Wednesday, September 16, 2020

YCN Migration Special - Flamborough, 15th Sep 2020

Red-backed Shrike


It's been a crazy week so far (and will only get busier over the next few) so a quick one to summarise another excellent day's guiding: today, another one of my Yorkshire Coast Nature Autumn Migration Specials - the third of four this week, one of many this season, and not the first (nor no doubt last) that saw Flamborough taking centre stage.
Pied Fly


Three lovely clients, a full, sunny, beautiful day on the outer head, and great wildlife from start to finish. We kicked off with a pristine, accomodating and entertaining juvenile Red-backed Shrike not two minutes from the car park, as Siskins, Redpolls and Meadow Pipits streamed overhead (often vocal, and invisible); we continued along the clifftop, where we serendipitously bumped straight into 20 Bottlenose Dolphins frolicking close inshore before gunning north;
We then sauntered down a deserted Old Fall Hedge, where fresh-in Redstart and Pied Flycatcher gave us an impeccable show; we enjoyed lots more visible migration, with e.g. Grey Plover, Yellow Wagtails, more Siskins and redpolls and hirundines on the move in the blue; and finished up with a leisurely, entertaining seawatch from the clifftop at the fog station.

Arctic Skua, chasing an incoming Greenland Wheatear...

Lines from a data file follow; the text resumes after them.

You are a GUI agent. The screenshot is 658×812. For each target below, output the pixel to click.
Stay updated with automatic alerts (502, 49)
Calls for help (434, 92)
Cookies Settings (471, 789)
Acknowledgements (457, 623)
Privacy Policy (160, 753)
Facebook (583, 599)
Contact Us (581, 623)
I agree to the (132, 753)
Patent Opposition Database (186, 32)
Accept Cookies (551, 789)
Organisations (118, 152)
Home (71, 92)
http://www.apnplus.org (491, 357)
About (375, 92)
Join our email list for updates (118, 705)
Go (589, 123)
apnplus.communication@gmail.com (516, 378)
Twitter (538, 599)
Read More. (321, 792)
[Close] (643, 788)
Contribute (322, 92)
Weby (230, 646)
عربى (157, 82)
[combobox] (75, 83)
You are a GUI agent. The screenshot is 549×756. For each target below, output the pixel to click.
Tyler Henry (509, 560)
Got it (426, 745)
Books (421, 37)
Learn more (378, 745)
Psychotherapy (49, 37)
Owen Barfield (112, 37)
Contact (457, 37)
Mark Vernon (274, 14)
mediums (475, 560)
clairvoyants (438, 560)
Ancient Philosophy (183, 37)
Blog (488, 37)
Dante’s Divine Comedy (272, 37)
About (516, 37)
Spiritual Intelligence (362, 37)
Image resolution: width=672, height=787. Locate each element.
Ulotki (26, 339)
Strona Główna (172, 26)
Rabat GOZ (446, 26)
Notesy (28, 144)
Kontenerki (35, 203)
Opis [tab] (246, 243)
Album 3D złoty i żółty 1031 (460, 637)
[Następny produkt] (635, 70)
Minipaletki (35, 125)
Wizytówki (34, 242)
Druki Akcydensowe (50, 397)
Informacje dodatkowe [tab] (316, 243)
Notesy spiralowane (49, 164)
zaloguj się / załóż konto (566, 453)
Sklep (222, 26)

After the dolphin show earlier, it was the turn of Harbour Porpoises to entertain, with many fishing offshore. The stand-out highlight, however, was a unique episode that we watched unfold before us, featuring a pale morph adult Arctic Skua out at sea, skillfully chasing (and almost catching) a passerine in a Hobby-esque fashion....
 
Which survived, and pitched up in front of us


... which turned out to be a spanking Greenland Wheatear - which, after defying a grisly demise over the waves, proceeded to head landward and straight towards us, pitching up literally at our feet and feeding avidly as if nothing happened (and as if it wasn't in the throes of the most epic of songbird migrations between the Neartic, Europe and Africa).

 
Whimbrel


Manxies, lots of summer-plumage Red-throated Divers, Whimbrels, Bar-tailed Godwits and other stuff added to the mix, and it's fair to say, we were all pretty satisfied with the dramas unfolding before us. Magic, as ever!